ACTIVITY:
Copy each line of the material beneath that holds the word "computer".
╭──
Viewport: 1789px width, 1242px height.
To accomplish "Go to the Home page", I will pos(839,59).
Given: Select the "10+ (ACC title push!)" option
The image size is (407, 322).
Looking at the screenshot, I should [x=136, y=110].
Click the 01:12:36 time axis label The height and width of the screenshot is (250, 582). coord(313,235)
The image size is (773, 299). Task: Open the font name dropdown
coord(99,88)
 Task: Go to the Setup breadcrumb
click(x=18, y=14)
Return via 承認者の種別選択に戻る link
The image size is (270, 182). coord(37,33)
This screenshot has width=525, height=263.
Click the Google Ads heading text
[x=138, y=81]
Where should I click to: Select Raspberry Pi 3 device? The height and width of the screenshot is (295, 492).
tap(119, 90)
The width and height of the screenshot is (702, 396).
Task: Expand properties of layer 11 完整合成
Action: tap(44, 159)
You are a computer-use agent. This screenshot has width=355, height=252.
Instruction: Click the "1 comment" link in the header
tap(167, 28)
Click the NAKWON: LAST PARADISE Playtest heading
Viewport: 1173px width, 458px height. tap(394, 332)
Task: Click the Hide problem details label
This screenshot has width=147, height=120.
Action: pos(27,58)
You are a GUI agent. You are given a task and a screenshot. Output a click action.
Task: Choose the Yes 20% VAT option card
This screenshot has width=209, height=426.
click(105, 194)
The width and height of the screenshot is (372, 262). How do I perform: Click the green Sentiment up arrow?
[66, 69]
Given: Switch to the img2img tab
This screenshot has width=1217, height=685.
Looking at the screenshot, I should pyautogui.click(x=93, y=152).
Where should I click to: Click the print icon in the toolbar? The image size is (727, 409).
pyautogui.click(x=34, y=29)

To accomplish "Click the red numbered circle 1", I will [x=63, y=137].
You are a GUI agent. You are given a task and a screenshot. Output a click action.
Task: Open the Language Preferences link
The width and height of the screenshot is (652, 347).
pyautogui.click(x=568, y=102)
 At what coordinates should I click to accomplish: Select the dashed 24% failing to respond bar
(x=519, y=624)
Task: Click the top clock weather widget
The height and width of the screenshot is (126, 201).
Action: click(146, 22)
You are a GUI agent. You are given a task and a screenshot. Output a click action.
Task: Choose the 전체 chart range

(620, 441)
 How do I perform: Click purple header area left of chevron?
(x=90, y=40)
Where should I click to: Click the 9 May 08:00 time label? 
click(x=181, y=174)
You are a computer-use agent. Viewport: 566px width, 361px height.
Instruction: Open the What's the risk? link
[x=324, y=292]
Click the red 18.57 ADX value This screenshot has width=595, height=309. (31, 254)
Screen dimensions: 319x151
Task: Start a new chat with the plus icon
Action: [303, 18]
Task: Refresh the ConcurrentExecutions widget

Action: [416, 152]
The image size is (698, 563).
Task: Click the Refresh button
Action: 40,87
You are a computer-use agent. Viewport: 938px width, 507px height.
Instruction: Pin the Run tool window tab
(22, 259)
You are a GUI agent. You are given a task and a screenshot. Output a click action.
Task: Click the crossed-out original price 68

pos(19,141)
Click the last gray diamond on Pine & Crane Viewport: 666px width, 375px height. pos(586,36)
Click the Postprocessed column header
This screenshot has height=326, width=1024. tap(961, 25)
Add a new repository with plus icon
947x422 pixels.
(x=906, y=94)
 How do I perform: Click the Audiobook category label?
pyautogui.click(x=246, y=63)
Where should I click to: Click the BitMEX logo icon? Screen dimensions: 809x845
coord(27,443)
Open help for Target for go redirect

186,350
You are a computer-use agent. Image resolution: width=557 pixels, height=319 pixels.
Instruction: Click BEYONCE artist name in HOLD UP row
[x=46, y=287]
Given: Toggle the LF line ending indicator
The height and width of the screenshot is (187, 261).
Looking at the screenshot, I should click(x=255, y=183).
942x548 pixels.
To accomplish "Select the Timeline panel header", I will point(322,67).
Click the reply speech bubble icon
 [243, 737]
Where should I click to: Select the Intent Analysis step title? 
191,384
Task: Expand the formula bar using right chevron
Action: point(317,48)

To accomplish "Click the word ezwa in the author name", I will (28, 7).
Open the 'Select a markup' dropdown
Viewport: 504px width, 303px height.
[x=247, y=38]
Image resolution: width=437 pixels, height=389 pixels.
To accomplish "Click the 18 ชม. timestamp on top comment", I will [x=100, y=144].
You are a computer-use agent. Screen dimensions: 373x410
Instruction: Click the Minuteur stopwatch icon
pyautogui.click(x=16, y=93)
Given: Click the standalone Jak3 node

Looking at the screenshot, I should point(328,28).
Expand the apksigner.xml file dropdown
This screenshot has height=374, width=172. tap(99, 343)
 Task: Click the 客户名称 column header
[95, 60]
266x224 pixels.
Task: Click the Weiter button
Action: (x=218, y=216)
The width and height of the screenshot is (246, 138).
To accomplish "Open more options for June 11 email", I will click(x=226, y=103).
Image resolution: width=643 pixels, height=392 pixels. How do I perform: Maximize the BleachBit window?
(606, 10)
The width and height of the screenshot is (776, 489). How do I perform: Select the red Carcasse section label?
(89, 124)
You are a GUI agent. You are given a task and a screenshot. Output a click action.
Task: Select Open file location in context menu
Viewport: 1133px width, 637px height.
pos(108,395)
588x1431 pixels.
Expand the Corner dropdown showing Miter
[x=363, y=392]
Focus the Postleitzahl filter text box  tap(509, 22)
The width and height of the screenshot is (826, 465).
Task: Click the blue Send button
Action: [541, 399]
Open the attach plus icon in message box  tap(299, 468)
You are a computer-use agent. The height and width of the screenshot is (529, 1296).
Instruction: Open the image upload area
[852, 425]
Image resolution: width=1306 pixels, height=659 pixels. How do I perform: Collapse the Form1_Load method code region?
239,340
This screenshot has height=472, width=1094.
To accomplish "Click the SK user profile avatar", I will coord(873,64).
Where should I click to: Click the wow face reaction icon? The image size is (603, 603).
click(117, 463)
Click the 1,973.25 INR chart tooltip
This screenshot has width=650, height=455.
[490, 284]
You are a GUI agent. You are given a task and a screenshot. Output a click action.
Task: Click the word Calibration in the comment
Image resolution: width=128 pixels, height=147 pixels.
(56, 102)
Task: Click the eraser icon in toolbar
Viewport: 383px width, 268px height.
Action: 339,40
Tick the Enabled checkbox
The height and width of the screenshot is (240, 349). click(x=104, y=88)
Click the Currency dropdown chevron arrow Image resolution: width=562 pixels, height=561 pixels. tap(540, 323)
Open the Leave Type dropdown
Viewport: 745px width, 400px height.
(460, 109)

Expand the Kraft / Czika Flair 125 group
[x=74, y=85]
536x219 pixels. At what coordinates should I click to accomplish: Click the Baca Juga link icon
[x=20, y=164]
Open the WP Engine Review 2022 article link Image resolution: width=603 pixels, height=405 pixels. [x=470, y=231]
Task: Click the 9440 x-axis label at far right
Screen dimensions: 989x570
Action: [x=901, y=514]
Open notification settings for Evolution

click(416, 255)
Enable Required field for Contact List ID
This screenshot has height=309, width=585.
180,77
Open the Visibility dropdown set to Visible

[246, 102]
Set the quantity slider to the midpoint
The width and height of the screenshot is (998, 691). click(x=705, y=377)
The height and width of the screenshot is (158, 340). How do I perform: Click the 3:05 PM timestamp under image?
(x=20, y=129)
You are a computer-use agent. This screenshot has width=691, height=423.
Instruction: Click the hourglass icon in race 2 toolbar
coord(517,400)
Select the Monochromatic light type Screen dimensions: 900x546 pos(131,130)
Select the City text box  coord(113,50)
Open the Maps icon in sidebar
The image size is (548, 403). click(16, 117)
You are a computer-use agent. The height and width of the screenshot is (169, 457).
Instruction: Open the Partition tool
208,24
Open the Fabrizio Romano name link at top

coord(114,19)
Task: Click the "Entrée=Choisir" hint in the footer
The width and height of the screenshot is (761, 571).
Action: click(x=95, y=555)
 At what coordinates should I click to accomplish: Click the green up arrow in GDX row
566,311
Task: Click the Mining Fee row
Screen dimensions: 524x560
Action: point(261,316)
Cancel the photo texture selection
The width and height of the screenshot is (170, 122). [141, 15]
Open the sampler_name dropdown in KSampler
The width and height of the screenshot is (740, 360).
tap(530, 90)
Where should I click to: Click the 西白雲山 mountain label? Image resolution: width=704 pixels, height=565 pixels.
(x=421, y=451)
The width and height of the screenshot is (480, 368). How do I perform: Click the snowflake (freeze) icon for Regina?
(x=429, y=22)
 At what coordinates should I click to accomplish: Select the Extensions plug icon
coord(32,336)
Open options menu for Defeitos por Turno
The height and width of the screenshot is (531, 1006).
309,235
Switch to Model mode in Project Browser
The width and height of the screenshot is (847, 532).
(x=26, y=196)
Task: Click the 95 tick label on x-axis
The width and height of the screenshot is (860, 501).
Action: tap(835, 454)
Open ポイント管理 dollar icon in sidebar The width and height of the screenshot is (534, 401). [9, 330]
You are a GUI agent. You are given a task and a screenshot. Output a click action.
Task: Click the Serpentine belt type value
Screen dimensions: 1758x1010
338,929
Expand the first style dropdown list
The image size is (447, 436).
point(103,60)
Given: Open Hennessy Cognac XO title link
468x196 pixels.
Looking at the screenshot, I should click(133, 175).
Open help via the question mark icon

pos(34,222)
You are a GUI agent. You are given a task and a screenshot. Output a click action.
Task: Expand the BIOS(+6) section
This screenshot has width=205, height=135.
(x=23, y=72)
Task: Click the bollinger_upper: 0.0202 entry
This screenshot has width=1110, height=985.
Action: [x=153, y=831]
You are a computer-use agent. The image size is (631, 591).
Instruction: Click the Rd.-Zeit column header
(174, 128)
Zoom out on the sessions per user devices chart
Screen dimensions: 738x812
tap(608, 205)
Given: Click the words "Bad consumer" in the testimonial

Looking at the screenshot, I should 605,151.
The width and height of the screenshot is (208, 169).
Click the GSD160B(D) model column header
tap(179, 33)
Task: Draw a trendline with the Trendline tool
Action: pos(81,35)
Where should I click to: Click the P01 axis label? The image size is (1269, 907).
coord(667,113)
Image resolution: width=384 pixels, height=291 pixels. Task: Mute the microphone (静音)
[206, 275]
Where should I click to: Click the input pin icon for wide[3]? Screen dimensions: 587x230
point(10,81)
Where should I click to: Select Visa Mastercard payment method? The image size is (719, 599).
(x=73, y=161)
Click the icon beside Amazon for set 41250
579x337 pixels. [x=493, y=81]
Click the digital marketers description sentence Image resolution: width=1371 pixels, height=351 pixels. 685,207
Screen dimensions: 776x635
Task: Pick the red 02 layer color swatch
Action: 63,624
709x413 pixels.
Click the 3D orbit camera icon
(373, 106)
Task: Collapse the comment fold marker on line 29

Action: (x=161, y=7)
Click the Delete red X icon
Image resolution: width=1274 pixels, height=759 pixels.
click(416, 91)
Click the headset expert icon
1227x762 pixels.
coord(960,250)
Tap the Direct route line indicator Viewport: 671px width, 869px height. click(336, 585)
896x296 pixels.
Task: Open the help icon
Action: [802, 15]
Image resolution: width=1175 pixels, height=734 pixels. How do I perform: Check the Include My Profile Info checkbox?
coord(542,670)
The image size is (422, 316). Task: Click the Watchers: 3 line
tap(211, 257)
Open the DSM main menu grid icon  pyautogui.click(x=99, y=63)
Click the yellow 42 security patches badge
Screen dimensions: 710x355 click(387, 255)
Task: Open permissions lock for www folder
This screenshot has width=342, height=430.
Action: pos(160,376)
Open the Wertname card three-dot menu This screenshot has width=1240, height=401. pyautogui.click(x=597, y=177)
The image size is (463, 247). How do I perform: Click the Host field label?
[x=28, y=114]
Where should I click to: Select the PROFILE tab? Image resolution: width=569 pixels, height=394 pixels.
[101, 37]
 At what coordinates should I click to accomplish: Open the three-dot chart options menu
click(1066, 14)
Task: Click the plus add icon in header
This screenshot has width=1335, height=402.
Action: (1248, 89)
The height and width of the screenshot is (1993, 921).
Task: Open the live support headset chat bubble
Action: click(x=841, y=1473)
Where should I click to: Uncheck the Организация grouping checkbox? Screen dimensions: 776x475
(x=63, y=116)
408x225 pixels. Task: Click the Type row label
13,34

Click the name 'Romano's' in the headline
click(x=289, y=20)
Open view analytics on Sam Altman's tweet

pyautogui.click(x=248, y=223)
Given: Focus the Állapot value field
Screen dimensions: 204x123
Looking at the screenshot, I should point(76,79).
╰──
ANSWER FOR THE TASK:
You are a computer-use agent. This screenshot has width=355, height=252.
You are a computer-use agent. Viewport: 566px width, 361px height.
You are a computer-use agent. Viewport: 938px width, 507px height.
You are a computer-use agent. Image resolution: width=557 pixels, height=319 pixels.
You are a computer-use agent. Screen dimensions: 373x410
You are a computer-use agent. The height and width of the screenshot is (529, 1296).
You are a computer-use agent. This screenshot has width=691, height=423.
You are a computer-use agent. The height and width of the screenshot is (169, 457).
You are a computer-use agent. The image size is (631, 591).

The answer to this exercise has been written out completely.